ANN 2 - (Maximizing the prediction for the High 33% performance group): All cognitive, learning 
strategies, and background variables were introduced in the analysis. They were used for the development of 
the vector-matrix containing all predictor variables for each student. The resulting network contained all the 
input predictors, with a total of 18 units (Reaction Time Operation, Reaction Time Math, Reaction Time 
Problem, Orienting Attention, Alerting Attention, Executive Control, Absolute Aospan, Processing of 
information/Generalization, Study Techniques and use of help, Anxiety Management, Time Management, 
Cognitive resources/Cognitive processing, Gender, Mother's occupation, Father's occupation, Secondary 
school from which the student graduated, Highest level of education completed by father, and Highest level 
of education completed by mother).

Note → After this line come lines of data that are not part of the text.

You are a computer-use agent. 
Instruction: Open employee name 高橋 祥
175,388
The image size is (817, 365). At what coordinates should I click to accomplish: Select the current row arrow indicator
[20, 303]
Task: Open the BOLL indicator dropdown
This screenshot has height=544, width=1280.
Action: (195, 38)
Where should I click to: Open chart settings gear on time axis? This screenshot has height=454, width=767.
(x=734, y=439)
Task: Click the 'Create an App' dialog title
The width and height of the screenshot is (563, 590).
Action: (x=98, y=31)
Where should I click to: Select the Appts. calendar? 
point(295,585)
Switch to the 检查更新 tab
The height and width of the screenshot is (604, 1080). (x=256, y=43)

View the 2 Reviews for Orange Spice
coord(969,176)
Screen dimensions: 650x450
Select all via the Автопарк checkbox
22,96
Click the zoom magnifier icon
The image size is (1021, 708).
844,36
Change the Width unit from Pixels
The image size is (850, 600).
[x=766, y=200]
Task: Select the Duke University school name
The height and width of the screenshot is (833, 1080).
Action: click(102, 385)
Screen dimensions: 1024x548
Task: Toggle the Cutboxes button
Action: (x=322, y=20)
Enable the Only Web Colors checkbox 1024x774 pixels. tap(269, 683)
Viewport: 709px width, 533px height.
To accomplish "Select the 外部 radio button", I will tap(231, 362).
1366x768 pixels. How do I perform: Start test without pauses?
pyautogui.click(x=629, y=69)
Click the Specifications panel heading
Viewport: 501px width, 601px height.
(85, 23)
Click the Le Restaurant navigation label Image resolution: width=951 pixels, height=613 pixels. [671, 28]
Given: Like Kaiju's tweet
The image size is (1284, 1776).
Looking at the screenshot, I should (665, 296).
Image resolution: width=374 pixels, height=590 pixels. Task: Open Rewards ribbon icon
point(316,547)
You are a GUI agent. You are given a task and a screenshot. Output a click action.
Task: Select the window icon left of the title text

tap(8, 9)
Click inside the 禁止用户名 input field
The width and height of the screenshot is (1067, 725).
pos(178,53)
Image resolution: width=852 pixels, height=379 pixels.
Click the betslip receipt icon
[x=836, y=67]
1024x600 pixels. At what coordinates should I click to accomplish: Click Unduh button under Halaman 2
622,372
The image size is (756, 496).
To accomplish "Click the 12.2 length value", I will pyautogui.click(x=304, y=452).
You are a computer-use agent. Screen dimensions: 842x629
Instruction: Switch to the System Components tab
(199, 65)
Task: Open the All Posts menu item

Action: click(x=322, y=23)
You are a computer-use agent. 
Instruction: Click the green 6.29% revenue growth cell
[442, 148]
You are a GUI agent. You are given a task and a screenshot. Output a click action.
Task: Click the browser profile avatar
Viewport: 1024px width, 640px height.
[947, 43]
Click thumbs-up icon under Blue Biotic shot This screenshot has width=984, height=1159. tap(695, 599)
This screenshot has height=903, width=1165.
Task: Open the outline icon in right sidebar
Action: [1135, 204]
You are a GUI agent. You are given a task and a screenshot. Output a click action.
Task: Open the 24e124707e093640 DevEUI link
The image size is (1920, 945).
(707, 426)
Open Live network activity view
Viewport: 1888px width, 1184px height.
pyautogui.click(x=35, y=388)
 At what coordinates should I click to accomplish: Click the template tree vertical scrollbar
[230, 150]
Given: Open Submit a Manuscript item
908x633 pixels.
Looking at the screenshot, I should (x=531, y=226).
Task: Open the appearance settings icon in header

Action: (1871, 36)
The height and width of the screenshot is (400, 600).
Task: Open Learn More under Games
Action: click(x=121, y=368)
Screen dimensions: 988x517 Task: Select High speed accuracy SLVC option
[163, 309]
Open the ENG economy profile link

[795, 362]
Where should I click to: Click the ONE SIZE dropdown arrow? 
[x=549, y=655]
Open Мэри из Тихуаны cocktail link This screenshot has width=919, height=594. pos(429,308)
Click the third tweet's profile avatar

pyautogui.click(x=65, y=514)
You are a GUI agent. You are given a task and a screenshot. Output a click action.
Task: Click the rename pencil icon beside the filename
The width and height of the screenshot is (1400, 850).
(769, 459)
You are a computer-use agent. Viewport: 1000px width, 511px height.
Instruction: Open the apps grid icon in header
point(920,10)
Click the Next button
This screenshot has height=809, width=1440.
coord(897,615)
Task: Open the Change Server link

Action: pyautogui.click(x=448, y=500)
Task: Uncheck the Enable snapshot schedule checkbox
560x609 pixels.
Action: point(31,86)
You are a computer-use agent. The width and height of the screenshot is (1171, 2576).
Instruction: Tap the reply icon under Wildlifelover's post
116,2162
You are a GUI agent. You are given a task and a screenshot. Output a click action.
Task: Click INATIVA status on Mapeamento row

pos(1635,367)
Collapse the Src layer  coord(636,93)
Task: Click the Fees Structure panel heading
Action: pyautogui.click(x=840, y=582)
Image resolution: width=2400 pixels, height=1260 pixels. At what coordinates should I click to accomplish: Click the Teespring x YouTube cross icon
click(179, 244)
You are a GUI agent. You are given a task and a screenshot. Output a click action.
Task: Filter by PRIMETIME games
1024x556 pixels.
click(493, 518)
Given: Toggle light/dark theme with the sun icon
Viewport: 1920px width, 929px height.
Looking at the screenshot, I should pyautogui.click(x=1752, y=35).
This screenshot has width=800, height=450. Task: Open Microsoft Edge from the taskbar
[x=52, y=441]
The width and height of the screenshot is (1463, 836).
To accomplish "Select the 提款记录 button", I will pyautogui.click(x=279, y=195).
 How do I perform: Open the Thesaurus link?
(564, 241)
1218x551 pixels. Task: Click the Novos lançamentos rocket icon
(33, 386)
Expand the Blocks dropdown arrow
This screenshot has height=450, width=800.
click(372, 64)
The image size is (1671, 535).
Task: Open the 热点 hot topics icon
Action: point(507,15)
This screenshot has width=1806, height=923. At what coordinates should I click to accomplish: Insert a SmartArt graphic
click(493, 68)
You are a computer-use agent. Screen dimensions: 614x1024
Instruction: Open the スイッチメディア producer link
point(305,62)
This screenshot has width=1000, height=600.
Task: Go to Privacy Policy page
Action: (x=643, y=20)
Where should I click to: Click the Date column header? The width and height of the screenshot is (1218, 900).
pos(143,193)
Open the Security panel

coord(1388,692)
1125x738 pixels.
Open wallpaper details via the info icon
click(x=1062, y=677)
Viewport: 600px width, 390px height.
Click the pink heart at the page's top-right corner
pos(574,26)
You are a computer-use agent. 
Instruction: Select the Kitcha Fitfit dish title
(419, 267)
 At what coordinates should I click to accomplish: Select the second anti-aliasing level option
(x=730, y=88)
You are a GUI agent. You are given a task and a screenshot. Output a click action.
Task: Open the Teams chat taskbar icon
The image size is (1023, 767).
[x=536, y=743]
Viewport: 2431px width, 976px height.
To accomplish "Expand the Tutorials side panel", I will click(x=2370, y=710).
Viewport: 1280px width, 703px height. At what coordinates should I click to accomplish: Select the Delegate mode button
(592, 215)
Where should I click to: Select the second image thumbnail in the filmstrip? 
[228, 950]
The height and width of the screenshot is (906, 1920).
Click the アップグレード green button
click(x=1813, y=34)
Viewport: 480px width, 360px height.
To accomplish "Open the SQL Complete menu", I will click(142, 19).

The model built contained one hidden layer, with nine units, and an 
output layer with two units (categories corresponding to “belongs to highest 33%” or “belongs to lowest 
67%”). In terms of the architecture of the network, a standardized method for the rescaling of scale 
dependent variables was used. The hidden layer had a hyperbolic tangent activation function. The output 
layer utilized a softmax activation function. Cross-entropy was chosen as the error function. The dataset was 
partitioned into training set and testing set. The training was carried out with the ‘online’ methodology, with 
an initial learning rate of 0.5, and momentum equal to 0.7. The optimization algorithm was gradient descent, 
and the minimum relative change in training error was 0.0001. 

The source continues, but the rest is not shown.